Nigel Farage, milkshake game

Nigel Farage’s milkshake attack has been made into a game at Chesterfield Pride

SWNS / Getty

A spokesperson said: “We like to think it’s the sort of game that Nigel himself would smile at. He is surely aware that although four million people voted for him, many more object to his views on LGBT rights, women’s rights and migrants”.

“Nobody was harmed and many people had a good laugh and welcomed our presence. Some community police officers did stroll past but clearly thought it was harmless fun too. The spirit of Chesterfield Pride is a joyful day out in defence of a serious cause. That was the spirit of the game too.”

Reacting to the game on GB News, Senior Political Commentator Nigel Nelson hit out at the event organisers and branded the move “distasteful” and “making a mockery of political attacks”.

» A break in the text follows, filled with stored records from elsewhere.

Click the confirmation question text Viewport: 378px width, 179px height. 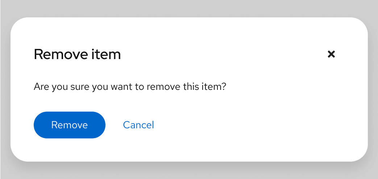click(x=130, y=87)
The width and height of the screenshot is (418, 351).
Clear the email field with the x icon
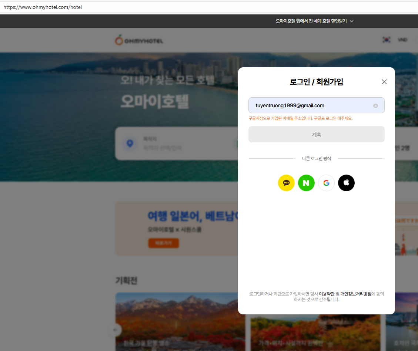[x=375, y=106]
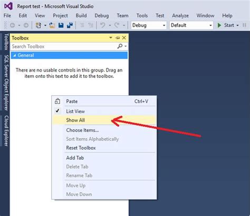This screenshot has width=250, height=216.
Task: Choose Reset Toolbox menu entry
Action: click(81, 148)
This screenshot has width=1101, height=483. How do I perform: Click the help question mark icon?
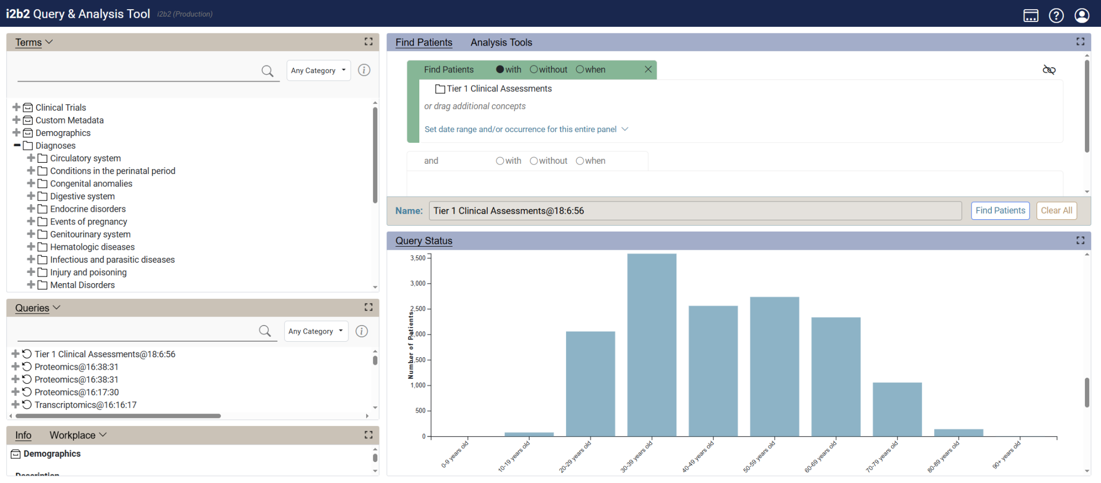(1056, 16)
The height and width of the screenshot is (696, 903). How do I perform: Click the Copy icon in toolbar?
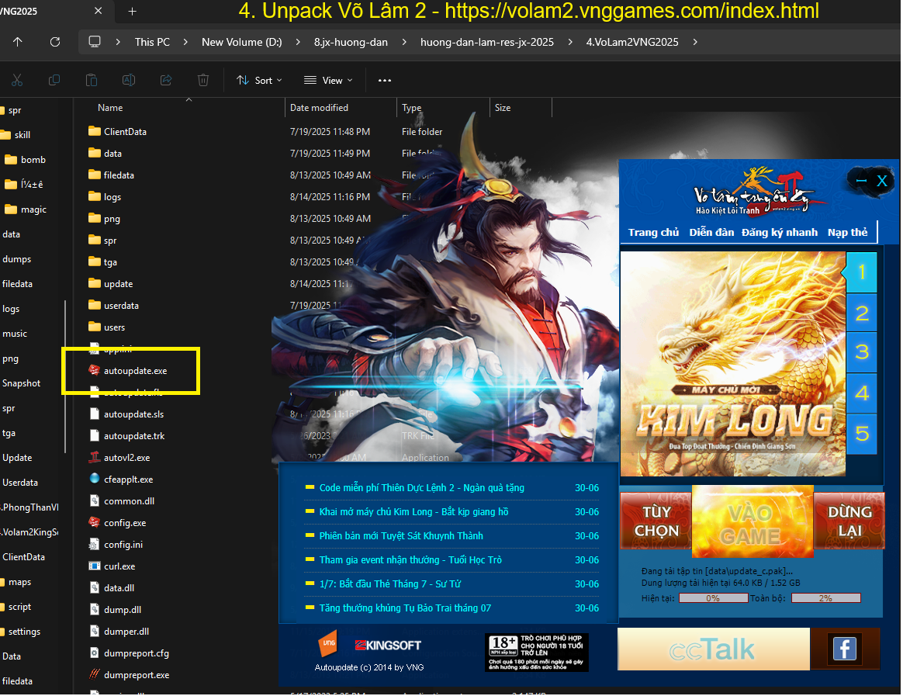point(54,80)
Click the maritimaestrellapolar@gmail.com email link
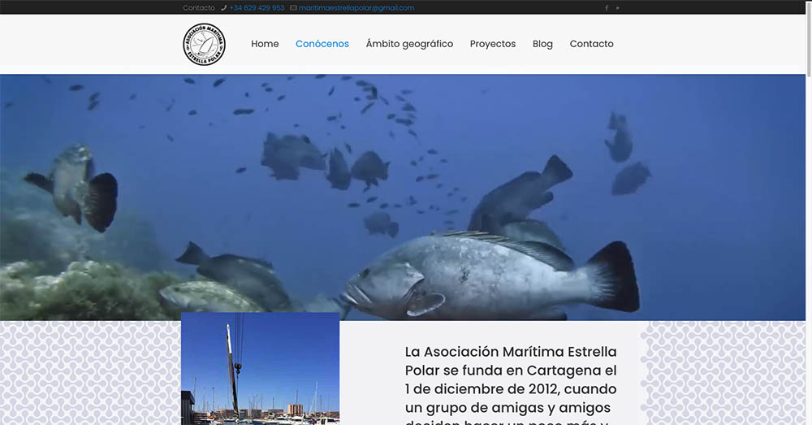 tap(356, 8)
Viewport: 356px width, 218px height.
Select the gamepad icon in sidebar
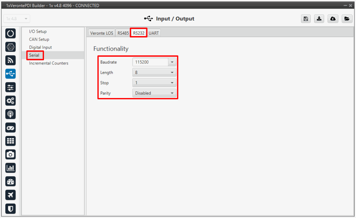click(x=11, y=127)
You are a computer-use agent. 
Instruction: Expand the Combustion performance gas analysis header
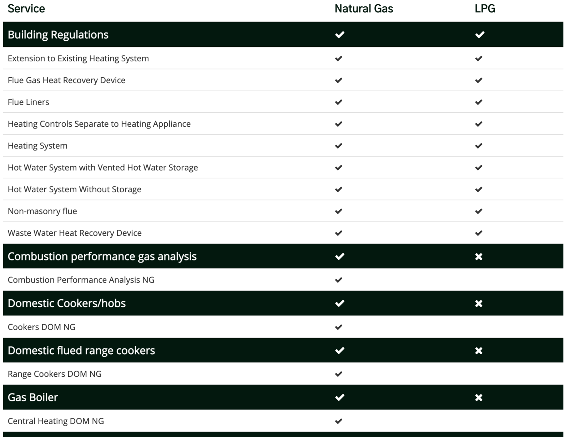click(102, 256)
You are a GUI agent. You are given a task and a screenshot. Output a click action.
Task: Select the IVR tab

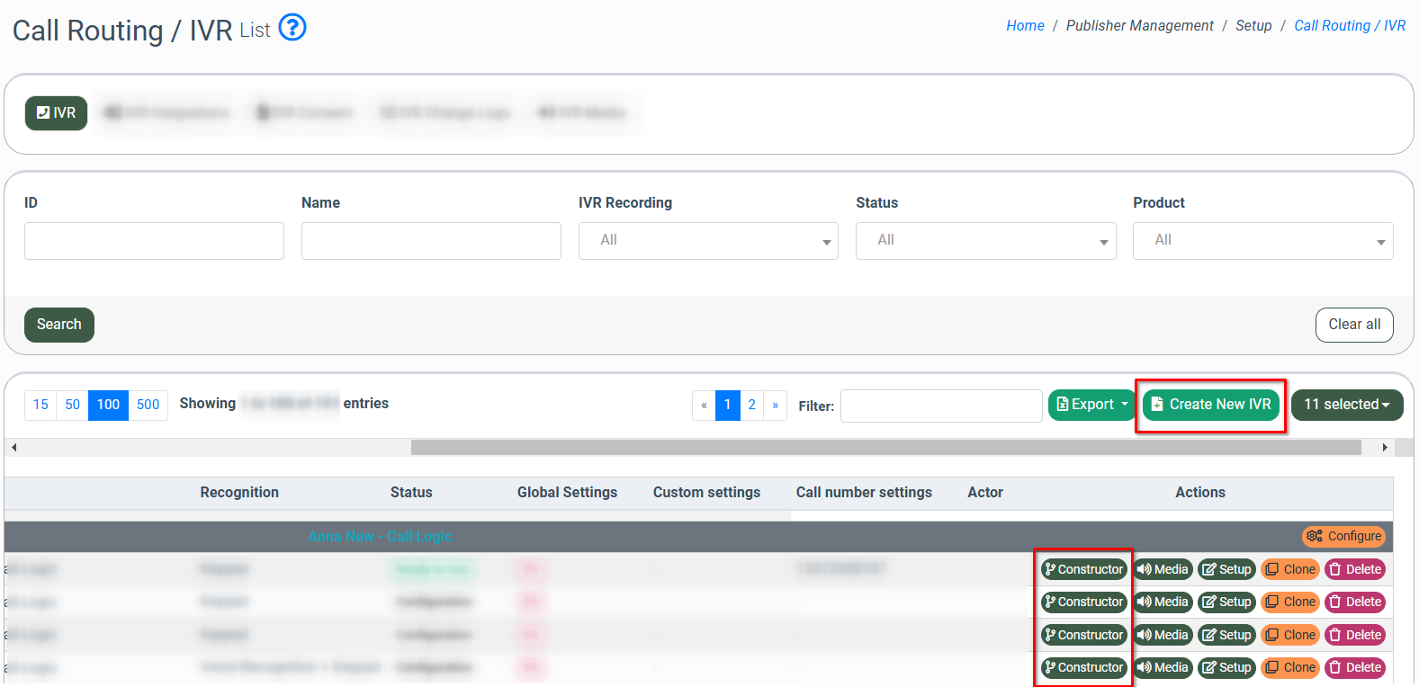[56, 113]
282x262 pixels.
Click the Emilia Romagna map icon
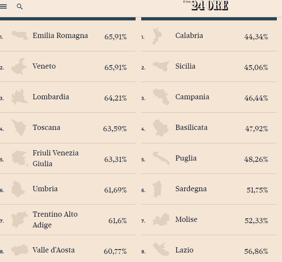click(x=20, y=35)
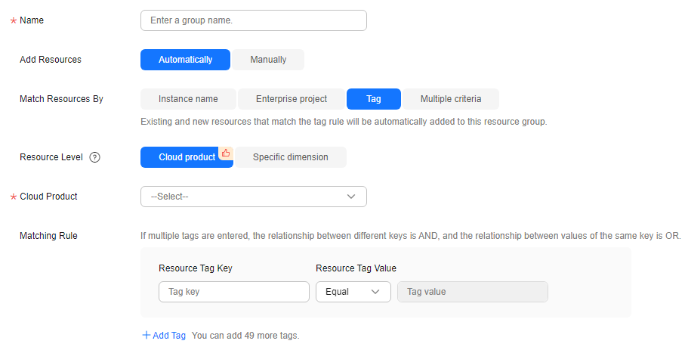The height and width of the screenshot is (347, 688).
Task: Click the plus icon beside Add Tag
Action: [x=146, y=335]
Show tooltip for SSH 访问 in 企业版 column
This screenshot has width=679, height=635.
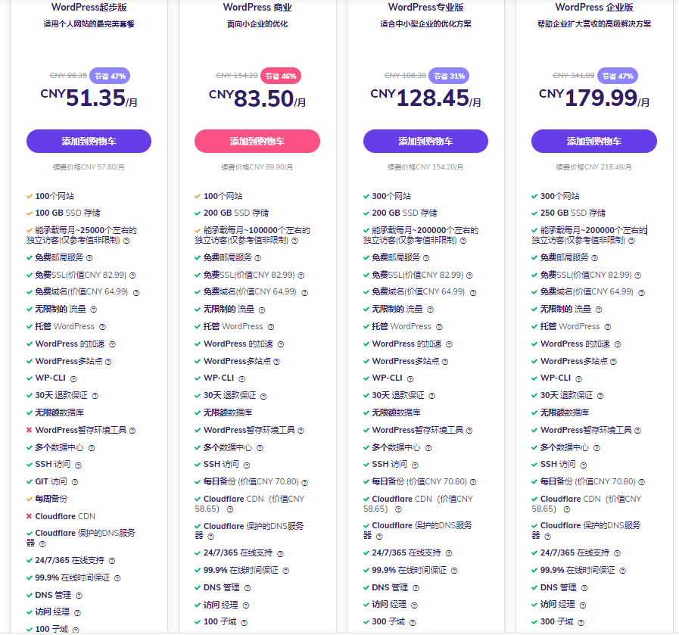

Nelson fumed: “It’s not just distasteful, the whole thing is worse than that. It makes a mockery of actually how dangerous these things are.

Milkshake game

Derbyshire Police took no action against the game after the Chesterfield Pride stall was reported

SWNS

“During the election, when Nigel had a milkshake thrown over him, what he wouldn’t have known at that moment that it was a milkshake.”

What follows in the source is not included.